İstenenler:
A - Huzur konulu metinde "Ülsever'e okurların baskısı" ile başlayıp "köşeye sıkıştırdığını anlattı." sözlerine kadar giden kısmı kelimesi kelimesine yazın.
B - Huzur konulu metinde "Yeni yıl haftasında kafayı huzur" diye başlayan paragrafı, ana bilgilerini koruyarak daha kısa biçimde yeniden yazın.
C - Huzur konulu metni, son cümlesinden sonrasını yazarak devam ettirin.

Verilen alıntı:

**********

Ülsever'e okurların baskısı artıyor
Abone olHürriyet gazetesi yazarı Cüneyt Ülsever'i okurları anlaşılan çok sıkıştırıyor. Ülsever, 'Huzur' hakkıdaki yazılarında okurlardan terleten sorular aldığını itiraf ediyor...
Hürriyet gazeseti yazarlarından Cüneyt Ülsever "Huzur nedir?"
adlı yazısında okurların kendisini köşeye sıkıştırdığını anlattı.
Cüneyt şunları yazdı:
Bayramlarda veya yeni yıl gibi kutlamalarında siyasi yazılar
yazmayı sevmiyorum. Zaten, hafta sonu Hürriyet-İnsan Kaynakları
Gazetesi’nde yazdığım insana dair yazıları daha fazla ilgiyle takip
ettiğini beyan eden birçok okur var.
Yeni yıl haftasında kafayı huzur kelimesine taktım. Uzun yıllar
başarı ihtiyacımı tatmin etmek için uğraştıktan sonra, bir gün
kendi kendime ‘Hayır aradığım bu değil!’ dediğimde içine düştüğüm
boşluğu anlatmak istedim. Belki, benim çok geç kavradığım bir
‘gerçeği’ bazı okurlar daha erken kavrarlar.
Yeni dönemde aradığım huzur.
Neden? İnsan sahip olmadığını arar da ondan!
Huzura dair yazımı yazdıktan sonra bir sürü e.mektup aldım. Meğer,
benim gibi huzura susamış birçok insan varmış. Hem de sayıları epey
yüksek.
İnsanlar ‘nasıl huzura susadıklarını’ anlatırken sadece bir okur
‘Huzur nedir?’ diye sordu.
O böyle yazmasa da soru esasında, ‘İyi de aradığın nedir? Sen hele
bir kastını somutlaştırsana!’ demeye geliyordu.
Mektubu yazan kişiye göre gerçek hayatta ‘huzur’ da yok ‘mutluluk’
da!

**********

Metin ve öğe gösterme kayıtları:
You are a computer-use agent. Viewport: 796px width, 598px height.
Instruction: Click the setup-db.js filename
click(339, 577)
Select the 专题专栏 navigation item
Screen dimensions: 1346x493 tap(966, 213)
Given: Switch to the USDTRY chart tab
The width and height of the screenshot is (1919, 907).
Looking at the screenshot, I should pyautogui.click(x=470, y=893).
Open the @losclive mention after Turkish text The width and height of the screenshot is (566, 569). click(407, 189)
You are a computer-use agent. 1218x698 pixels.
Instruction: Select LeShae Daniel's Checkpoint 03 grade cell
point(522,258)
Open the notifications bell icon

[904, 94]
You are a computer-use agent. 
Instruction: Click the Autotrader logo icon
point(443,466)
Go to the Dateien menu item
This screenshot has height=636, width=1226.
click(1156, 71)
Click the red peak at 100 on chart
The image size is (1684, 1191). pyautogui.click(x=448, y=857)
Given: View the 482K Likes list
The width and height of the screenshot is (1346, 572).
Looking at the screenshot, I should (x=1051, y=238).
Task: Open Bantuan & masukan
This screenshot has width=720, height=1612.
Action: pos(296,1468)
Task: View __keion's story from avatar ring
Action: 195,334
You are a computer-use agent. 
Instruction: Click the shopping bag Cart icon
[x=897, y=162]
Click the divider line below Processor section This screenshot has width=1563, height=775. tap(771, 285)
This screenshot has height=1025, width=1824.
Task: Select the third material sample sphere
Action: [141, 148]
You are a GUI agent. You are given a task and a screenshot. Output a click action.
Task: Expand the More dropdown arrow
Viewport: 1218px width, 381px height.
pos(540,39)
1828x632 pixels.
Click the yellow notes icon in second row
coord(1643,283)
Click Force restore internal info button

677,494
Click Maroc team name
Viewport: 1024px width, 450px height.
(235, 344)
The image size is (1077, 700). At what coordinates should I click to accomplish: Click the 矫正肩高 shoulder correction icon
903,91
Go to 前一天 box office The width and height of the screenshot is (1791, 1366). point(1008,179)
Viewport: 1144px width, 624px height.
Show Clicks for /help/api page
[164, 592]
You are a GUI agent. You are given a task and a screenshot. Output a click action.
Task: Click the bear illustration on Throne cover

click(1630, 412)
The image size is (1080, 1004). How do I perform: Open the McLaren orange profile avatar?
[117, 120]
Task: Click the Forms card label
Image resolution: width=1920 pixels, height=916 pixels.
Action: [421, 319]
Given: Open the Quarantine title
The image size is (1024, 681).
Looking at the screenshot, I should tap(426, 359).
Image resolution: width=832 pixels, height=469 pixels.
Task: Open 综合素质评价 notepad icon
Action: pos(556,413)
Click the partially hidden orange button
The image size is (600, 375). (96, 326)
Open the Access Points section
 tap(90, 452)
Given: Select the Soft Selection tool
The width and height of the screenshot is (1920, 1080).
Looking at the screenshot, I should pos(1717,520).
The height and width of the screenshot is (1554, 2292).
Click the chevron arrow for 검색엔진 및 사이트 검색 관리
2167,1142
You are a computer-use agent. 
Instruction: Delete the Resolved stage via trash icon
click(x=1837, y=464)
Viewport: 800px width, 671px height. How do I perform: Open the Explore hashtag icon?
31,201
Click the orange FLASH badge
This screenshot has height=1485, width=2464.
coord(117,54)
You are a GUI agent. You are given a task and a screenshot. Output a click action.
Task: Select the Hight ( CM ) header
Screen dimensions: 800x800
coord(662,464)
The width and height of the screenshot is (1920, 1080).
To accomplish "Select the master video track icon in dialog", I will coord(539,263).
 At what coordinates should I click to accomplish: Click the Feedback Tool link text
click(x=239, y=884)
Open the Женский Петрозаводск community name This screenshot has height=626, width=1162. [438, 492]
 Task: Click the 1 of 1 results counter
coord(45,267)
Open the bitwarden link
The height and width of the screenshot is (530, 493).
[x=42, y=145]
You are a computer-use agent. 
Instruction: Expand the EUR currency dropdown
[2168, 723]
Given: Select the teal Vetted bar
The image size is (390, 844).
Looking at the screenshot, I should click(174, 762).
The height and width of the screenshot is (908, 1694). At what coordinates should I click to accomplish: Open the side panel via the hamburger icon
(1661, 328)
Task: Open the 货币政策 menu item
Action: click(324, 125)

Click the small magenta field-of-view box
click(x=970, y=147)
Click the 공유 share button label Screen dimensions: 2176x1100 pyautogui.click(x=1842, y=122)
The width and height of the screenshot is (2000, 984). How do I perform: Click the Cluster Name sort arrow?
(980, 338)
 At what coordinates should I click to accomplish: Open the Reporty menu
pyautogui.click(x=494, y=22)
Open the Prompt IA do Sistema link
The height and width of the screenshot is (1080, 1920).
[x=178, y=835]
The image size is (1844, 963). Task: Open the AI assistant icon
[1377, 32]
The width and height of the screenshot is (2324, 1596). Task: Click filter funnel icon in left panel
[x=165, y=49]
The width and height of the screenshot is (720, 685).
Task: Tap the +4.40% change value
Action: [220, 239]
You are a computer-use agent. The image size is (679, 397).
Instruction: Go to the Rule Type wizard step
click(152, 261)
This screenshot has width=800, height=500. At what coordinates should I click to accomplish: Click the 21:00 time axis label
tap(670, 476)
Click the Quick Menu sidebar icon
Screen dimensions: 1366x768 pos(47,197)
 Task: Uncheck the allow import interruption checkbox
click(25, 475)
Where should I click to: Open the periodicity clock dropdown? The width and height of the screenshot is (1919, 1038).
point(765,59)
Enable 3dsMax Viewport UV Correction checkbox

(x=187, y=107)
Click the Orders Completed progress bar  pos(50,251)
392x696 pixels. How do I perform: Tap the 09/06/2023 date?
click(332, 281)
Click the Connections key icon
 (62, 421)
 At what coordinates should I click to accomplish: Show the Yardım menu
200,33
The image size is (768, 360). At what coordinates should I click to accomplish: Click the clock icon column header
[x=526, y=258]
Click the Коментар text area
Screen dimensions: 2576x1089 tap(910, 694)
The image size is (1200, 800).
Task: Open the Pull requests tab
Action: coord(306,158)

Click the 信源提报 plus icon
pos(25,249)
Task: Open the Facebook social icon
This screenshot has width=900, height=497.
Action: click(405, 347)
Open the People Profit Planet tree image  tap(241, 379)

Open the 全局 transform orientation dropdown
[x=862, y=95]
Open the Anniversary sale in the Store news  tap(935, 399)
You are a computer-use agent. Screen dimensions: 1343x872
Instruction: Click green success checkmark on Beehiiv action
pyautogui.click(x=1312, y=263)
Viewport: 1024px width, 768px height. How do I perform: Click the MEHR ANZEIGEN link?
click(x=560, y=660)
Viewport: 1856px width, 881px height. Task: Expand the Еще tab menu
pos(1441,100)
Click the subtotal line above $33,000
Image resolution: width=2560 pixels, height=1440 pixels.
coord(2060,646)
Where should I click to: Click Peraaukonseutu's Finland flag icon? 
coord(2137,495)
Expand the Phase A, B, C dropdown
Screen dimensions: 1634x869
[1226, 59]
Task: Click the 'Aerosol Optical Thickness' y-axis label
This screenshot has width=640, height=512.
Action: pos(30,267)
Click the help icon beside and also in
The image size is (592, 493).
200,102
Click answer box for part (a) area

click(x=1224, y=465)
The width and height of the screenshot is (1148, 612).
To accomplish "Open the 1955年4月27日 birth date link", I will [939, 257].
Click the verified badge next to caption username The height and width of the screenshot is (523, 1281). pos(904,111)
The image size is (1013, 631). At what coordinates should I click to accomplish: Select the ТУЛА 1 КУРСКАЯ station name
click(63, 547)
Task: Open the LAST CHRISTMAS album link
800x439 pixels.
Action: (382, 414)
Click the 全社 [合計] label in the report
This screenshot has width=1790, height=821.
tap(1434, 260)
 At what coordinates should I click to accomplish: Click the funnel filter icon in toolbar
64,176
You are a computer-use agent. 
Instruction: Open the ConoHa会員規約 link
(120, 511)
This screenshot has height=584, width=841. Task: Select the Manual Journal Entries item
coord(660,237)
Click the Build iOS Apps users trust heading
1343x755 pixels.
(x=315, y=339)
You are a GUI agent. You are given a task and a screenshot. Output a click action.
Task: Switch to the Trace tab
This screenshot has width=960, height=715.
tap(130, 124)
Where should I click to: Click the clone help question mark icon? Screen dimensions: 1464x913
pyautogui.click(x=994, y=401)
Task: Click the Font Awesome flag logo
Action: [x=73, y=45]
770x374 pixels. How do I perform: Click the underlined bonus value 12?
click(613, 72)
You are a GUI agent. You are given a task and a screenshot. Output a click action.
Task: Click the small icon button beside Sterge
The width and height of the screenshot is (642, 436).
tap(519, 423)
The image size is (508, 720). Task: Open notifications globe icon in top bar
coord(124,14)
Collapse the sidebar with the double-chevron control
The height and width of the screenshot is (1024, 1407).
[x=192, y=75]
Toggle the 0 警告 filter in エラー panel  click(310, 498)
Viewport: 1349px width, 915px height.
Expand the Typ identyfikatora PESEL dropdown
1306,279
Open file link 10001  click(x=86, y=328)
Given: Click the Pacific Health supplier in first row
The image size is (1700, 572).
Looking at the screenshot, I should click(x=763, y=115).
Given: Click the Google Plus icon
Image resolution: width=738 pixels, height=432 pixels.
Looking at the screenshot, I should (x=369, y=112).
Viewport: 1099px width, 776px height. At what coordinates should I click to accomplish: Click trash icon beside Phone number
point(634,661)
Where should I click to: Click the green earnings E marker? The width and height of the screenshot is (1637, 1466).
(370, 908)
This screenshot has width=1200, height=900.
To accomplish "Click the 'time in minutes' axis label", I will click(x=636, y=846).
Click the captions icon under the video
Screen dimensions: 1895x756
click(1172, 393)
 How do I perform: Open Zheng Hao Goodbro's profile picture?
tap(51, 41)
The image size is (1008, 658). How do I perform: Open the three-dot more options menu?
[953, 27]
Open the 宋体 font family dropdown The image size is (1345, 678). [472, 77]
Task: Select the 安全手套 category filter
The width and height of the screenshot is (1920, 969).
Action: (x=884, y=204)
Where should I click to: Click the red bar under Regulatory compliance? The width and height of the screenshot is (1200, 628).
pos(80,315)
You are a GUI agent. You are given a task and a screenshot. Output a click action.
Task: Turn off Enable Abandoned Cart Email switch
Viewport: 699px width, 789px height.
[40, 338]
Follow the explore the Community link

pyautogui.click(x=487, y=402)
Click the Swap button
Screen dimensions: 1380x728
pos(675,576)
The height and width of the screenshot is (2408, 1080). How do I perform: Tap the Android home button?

**********

Alıştırma cevapları:
A -
Ülsever'e okurların baskısı artıyor
Abone olHürriyet gazetesi yazarı Cüneyt Ülsever'i okurları anlaşılan çok sıkıştırıyor. Ülsever, 'Huzur' hakkıdaki yazılarında okurlardan terleten sorular aldığını itiraf ediyor...
Hürriyet gazeseti yazarlarından Cüneyt Ülsever "Huzur nedir?"
adlı yazısında okurların kendisini köşeye sıkıştırdığını anlattı.

B - Yazar, yeni yıl haftasında huzur kavramına odaklandı. Uzun yıllar başarı ihtiyacını tatmin etmeye uğraştıktan sonra aradığının bu olmadığını fark etti. Bunun ardından düştüğü boşluğu anlatmak istedi. Kendisinin geç kavradığı bu gerçeği bazı okurların daha erken kavrayabileceğini düşünüyor.

C -
Bu kavramlar sadece aklımızda, zannımızda var!
Bu çok ilginç mektup beni zorladı. Sahiden ben neyi arıyorum? Huzur
ne? Huzur dediğimizde hepimiz aynı duyguları mı kastediyoruz? Ben
‘olmayanı’ aradığım için mi bir boşlukta debelenip duruyorum?
‘Huzur’ kelimesi kullanıldığında hepimiz aynı şey(ler)i anlamış
gibi yapıyoruz; ama bir sözlükte huzur kelimesi karşısında tam ‘20’
kelime var.
Ağız tadı, barış, baş dinçliği, dirlik-düzenlik, erinç, ferahlık,
gönenç, iç rahatlığı, inşirah, refah, sağlık, tasasızlık gibi
birbiriyle ilintili-ilintisiz, ancak ortak paydası ‘duygu/algılama’
olan bir sürü kavram, huzur kelimesini açıklamak için
kullanılmış.
Kullanılan 20 kavram da bana hem aşina geliyor, hem de bende olumlu
‘duygular’ yaratıyor. Hepsini de istiyorum.
Bazılarına sahibim, bazılarına ise değilim!
Ama kesin huzursuzum!
Demek ki, sözlükte ifade edilen kelimeler (duygular) tek başlarına
veya yalnız başlarına ‘huzur’ kelimesini karşılayamıyorlar.
Belki de huzur, tüm bu kelimelerin (duyguların) bileşkesi!
O zaman şu soru geçerli: Benim elimdeki sözlük, huzur kelimesinin
toptan kapsadığı duyguların hepsini yazmış mı? Sözlüğün işaret
ettiği ‘20 adet duygu/algılama’ ifade eden kelime tam liste mi?
Bence hayır! Örneğin, sükûnet, sessizlik, sakinlik gibi bence
huzurun olmazsa olmaz cüzleri bu listede yok.
Tam sayısını katiyen bilmediğimiz bir sürü duygu bir araya gelecek
ve biz bunların hepsine birden sahip olursak huzurlu olduğumuzu
düşüneceğiz/zannedeceğiz!
Okur haklı mı? Huzur zaten yok mu? Zamandan kurtulmadan huzur
yakalanamaz mı? Huzur ‘anların’ art arda sıralanması mı? İnsan,
içinden zaman kavramını atamadığı sürece ‘an(lar)ı’ yaşayamaz
mı?
Kafam büsbütün karıştı; ama ben yine de ‘bir tatlı huzur’
arıyorum!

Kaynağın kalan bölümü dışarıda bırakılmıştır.